Padahal idealnya, kompleksitas permasalahan perumahan membutuhkan upaya penyelesaian yang konsisten, sistematis dan terencana.
Pemerintah bisa mulai fokus terlebih dahulu dengan memperkuat peran produk rencana perumahan dan kawasan permukiman di daerah.
Upaya ini sangat penting karena banyak produk rencana, seperti salah satunya Rencana Pembangunan dan Pengembangan Perumahan dan Kawasan Permukiman (RPK3P), dalam prakteknya belum menjadi pedoman untuk mengelola pembangunan perumahan di daerah.

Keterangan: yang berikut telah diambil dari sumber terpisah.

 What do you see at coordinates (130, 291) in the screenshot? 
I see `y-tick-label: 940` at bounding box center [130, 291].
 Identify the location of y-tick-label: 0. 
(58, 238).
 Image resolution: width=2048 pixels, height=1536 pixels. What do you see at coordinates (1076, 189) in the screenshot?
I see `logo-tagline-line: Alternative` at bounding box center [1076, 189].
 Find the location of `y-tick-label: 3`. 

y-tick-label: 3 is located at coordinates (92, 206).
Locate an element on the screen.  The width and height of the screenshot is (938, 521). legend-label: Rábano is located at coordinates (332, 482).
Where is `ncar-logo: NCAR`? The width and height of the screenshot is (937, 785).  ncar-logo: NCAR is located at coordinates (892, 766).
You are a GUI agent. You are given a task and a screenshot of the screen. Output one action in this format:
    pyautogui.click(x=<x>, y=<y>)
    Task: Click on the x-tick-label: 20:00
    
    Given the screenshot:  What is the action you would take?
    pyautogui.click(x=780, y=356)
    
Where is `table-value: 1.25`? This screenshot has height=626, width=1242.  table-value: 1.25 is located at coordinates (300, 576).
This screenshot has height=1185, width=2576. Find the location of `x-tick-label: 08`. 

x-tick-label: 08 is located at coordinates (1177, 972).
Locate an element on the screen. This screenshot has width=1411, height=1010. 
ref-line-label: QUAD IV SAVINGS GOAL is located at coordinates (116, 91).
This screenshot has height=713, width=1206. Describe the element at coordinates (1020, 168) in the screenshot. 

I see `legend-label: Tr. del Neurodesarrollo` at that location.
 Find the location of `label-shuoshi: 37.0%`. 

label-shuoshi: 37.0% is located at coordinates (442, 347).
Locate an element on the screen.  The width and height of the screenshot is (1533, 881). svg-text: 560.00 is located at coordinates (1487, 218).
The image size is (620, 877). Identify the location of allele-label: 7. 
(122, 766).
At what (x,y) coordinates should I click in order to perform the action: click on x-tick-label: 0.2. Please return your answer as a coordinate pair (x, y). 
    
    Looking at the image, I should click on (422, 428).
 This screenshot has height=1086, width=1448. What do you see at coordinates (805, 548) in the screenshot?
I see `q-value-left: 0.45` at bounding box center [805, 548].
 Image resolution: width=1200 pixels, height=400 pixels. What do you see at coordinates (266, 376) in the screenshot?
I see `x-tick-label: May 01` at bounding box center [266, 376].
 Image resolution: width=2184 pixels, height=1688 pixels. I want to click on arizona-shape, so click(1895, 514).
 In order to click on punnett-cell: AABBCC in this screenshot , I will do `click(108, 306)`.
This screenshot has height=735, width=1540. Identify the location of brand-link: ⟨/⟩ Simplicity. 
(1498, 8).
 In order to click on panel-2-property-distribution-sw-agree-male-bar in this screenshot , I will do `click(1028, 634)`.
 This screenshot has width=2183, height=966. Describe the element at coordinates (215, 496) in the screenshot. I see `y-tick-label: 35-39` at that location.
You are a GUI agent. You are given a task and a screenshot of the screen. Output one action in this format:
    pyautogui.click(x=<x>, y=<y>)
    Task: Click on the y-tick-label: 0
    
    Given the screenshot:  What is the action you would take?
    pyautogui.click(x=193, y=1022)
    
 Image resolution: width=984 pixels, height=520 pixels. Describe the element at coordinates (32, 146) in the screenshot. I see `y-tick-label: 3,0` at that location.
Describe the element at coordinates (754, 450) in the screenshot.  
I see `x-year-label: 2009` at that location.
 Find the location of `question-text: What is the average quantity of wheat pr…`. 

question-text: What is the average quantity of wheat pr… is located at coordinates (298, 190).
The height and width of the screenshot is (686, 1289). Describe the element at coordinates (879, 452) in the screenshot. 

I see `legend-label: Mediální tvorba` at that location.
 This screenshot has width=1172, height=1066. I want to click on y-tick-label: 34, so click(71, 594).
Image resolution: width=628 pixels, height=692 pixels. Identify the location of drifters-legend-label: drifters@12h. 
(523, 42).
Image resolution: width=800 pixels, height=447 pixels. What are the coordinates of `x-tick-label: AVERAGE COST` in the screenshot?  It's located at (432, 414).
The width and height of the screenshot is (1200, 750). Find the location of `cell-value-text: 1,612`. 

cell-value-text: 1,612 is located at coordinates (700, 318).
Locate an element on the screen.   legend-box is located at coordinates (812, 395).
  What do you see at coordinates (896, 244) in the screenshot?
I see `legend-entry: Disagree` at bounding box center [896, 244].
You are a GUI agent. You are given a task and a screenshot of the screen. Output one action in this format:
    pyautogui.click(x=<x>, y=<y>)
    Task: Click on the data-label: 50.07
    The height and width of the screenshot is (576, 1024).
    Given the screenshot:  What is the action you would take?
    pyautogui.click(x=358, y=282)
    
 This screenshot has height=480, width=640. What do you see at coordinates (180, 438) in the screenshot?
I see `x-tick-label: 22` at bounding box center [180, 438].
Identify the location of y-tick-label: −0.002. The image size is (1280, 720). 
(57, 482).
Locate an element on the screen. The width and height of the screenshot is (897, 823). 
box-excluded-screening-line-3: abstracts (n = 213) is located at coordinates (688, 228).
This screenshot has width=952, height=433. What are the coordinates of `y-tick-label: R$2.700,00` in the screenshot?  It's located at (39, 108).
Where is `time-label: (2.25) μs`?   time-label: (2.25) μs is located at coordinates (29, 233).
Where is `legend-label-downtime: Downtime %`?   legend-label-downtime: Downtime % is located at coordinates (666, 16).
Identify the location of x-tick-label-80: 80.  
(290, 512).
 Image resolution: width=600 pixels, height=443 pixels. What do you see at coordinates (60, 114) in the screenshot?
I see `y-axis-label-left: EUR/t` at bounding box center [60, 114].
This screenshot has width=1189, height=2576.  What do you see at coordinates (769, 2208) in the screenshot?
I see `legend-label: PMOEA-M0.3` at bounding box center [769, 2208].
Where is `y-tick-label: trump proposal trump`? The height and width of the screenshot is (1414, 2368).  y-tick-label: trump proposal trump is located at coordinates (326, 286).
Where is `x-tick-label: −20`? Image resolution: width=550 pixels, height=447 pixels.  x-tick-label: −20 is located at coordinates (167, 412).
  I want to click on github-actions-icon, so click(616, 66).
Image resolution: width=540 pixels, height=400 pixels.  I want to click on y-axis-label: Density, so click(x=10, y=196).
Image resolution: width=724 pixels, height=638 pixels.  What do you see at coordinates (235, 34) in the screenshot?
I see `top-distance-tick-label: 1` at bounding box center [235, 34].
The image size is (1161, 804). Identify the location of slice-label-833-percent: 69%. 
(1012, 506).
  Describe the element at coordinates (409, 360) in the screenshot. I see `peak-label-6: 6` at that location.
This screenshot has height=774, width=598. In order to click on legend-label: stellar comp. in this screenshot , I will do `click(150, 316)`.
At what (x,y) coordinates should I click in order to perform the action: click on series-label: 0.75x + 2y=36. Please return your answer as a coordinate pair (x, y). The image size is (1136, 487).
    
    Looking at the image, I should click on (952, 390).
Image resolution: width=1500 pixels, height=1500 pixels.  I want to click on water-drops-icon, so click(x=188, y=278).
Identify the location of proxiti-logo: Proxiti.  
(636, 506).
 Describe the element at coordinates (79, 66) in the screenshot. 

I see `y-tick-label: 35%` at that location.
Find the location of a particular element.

Faktor penyebabnya bermacam-macam, mulai dari buruknya kualitas rencana, kealpaan dasar hukum sampai masalah sinkronisasi dengan produk perencanaan lainnya (Rencana Tata Ruang dan Rencana Pembangunan).
Dampaknya, mayoritas pemerintah daerah (Pemda) hanya terjebak dalam rutinitas sebagai pelaksana program perumahan yang dirancang sepenuhnya oleh pemerintah pusat dan tampak kurang responsif menjawab tantangan dan masalah riil yang ada di sekitarnya.
Peraturan Pemerintah Nomor 14 tahun 2016 kembali mengamanatkan pemerintah daerah untuk menyusun dua produk rencana yang baru yaitu Rencana Kawasan Permukiman (RKP) dan Rencana Pembangunan dan Pengembangan Perumahan (RP3).
Tugas baru ini adalah kesempatan bagi Pemda untuk memperbaiki kelemahannya yang lalu selama menyusun berbagai produk perencanaan di bidang perumahan dan permukiman.
Dari sekian banyak kelemahan, salah satu yang perlu mendapatkan perhatian secara khusus adalah terkait persoalan pendataan.
Masalah kelangkaan data seringkali menghambat upaya tim penyusun rencana untuk mengidentifikasi permasalahan dan menyusun strategi yang tepat untuk menyelesaikannya.
Masalah ini juga menjadi penyebab munculnya perbedaan pandangan di antara para stakeholders, contohnya dalam kasus kepastian berapa jumlah kebutuhan atau permintaan rumah di level nasional dan daerah.
Selain itu, produk rencana perumahan yang baru diharapkan tidak lagi berbentuk ‘general plan’ yang sekedar berisi arahan-arahan umum saja, melainkan berisi program konkret yang bisa diimplementasikan secara langsung sampai berakhirnya periode perencanaan.
Sebagai contoh, dalam kasus pembangunan Rusunawa, dokumen RP3 bisa berisi target pembangunan beserta cara untuk mencapainya.
Dokumen ini juga seharusnya berisi strategi yang dibutuhkan untuk mengantisipasi berbagai pemasalahan yang sering muncul selama masa pra-pembangunan, masa konstruksi sampai pasca pembangunan (kegiatan pengelolaan Rusunawa).
Dengan program yang konkret dan komprehensif, kita tidak akan lagi menghadapi proyek Rusunawa yang tidak terencana dengan baik seperti akses dan infrastruktur pendukung yang serba terbatas, atau pengelolaan yang ala kadarnya.